A registration statement relating to these securities became effective upon filing with the Securities and Exchange Commission. The offering may be made only by means of a prospectus and related prospectus supplement. A final prospectus supplement related to the public offering will be filed with the Securities and Exchange Commission. When available, copies of the final prospectus supplement and accompanying prospectus may be obtained from J.P. Morgan Securities LLC, 383 Madison Avenue, New York, NY 10179, attention: Investment Grade Syndicate Desk, or by telephone at 212-834-4355; Citigroup Global Markets Inc., Brooklyn Army Terminal, 140 58th Street, 8th Floor, Brooklyn, NY 11220, Attn: Prospectus Department, telephone: (877) 858-5407 or by e-mail at  BATProspectusdept@citi.com; Wells Fargo Securities, LLC, 1525 West W.T. Harris Blvd. NC0675, Charlotte, North Carolina 28262, attn: Capital Markets Client Support, telephone: 1-800-326-5897 or email:  cmClientsupport@wellsfargo.com; or Credit Suisse Securities (USA) LLC, Attention: Prospectus Department, One Madison Avenue, New York, New York, 10010, or by telephone at +1 (800) 221-1037, or by email at newyork.prospectus@credit-suisse.com.

This press release shall not constitute an offer to sell or a solicitation of an offer to buy, nor shall there be any sale of these securities in any state in which such offer, solicitation or sale would be unlawful prior to registration or qualification under the securities laws of any state. The offering may be made only by means of a prospectus and related prospectus supplement.

WRIT is a self-administered, self-managed, equity real estate investment trust investing in income-producing properties in the greater Washington metro region. WRIT owns a diversified portfolio of 71 properties totaling approximately 9 million square feet of commercial space and 2,540 residential units, and land held for development. These 71 properties consist of 26 office properties, 18 medical office properties, 16 retail centers and 11 multifamily properties.
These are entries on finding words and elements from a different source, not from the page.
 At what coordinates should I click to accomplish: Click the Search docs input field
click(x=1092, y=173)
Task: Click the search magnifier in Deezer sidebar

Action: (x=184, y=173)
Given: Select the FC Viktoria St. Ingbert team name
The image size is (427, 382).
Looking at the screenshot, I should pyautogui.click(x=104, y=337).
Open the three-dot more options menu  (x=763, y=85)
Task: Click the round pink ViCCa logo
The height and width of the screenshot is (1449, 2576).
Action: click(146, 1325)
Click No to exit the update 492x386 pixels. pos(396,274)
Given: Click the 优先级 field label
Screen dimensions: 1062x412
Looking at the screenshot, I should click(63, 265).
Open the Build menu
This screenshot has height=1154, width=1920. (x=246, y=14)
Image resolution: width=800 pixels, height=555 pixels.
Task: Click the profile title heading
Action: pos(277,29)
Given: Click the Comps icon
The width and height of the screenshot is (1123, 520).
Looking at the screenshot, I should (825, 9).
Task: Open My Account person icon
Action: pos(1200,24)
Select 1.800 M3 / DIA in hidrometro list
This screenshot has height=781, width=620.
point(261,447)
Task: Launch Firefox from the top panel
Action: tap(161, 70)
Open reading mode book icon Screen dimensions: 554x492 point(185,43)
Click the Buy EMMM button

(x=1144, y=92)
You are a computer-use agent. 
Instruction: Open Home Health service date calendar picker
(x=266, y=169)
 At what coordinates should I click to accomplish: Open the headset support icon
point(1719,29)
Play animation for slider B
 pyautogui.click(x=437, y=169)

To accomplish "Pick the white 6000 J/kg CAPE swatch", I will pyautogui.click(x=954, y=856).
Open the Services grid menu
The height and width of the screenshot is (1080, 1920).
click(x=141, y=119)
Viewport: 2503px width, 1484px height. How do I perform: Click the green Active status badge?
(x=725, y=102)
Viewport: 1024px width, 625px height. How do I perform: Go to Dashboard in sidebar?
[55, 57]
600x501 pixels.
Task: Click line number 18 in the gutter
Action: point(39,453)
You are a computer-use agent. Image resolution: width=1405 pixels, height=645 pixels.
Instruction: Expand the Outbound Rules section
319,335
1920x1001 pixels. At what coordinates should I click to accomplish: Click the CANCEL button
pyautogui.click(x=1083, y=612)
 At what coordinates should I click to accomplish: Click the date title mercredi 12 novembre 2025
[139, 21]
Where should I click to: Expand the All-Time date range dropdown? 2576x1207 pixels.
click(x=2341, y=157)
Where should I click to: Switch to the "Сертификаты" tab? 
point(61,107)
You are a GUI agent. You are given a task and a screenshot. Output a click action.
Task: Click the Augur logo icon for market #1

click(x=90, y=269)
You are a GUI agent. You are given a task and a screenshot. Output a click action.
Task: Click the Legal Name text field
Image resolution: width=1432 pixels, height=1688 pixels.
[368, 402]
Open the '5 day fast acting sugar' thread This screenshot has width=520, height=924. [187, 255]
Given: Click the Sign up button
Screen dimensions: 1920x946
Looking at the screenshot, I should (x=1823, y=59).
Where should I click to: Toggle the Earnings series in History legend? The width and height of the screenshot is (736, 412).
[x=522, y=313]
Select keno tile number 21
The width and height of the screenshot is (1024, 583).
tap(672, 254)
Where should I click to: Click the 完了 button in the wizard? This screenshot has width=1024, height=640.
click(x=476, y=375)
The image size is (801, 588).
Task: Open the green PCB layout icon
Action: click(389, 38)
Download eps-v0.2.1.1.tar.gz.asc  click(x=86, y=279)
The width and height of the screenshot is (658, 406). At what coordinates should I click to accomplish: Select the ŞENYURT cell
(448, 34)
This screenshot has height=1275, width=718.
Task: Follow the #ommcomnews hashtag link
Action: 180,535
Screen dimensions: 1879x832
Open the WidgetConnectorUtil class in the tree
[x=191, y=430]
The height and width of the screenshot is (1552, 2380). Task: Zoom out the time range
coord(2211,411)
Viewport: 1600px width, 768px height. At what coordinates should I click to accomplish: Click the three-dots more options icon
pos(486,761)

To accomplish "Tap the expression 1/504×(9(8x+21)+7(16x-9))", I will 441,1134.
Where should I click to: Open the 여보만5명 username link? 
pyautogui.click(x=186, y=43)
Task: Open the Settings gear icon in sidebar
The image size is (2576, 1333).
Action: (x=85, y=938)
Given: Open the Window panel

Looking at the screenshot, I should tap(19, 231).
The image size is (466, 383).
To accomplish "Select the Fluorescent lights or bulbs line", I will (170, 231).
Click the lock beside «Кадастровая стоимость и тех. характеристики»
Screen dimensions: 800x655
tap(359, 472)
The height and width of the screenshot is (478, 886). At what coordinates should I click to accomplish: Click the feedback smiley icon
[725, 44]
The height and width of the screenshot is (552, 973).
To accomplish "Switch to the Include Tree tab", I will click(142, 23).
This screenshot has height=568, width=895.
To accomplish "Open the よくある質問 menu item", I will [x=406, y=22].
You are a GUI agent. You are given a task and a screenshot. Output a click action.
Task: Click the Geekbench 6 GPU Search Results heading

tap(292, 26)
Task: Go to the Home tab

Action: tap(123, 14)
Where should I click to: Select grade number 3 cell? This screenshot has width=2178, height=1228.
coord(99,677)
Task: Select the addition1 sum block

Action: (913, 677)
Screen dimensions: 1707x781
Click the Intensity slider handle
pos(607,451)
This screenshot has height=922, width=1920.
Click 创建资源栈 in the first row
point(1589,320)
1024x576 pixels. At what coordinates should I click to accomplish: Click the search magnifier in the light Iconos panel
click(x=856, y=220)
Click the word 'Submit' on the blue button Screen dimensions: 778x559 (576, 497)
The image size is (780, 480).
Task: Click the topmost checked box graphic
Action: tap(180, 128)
WRIT shares are publicly traded on the New York Stock Exchange (NYSE: WRE).

Certain statements in this press release are "forward-looking statements" within the meaning of the Private Securities Litigation Reform Act of 1995. Such statements involve known and unknown risks, uncertainties, and other factors that may cause actual results to differ materially. Such risks, uncertainties and other factors include, but are not limited to, the potential for federal government budget reductions, changes in general and local economic and real estate market conditions, the timing and pricing of lease transactions, the effect of the current credit and financial market conditions, the availability and cost of capital, fluctuations in interest rates, tenants' financial conditions, levels of competition, the effect of government regulation, the impact of newly adopted accounting principles, and other risks and uncertainties detailed from time to time in our filings with the SEC, including our 2011 Form 10-K and second quarter 2012 Form 10-Q. We assume no obligation to update or supplement forward-looking statements that become untrue because of subsequent events.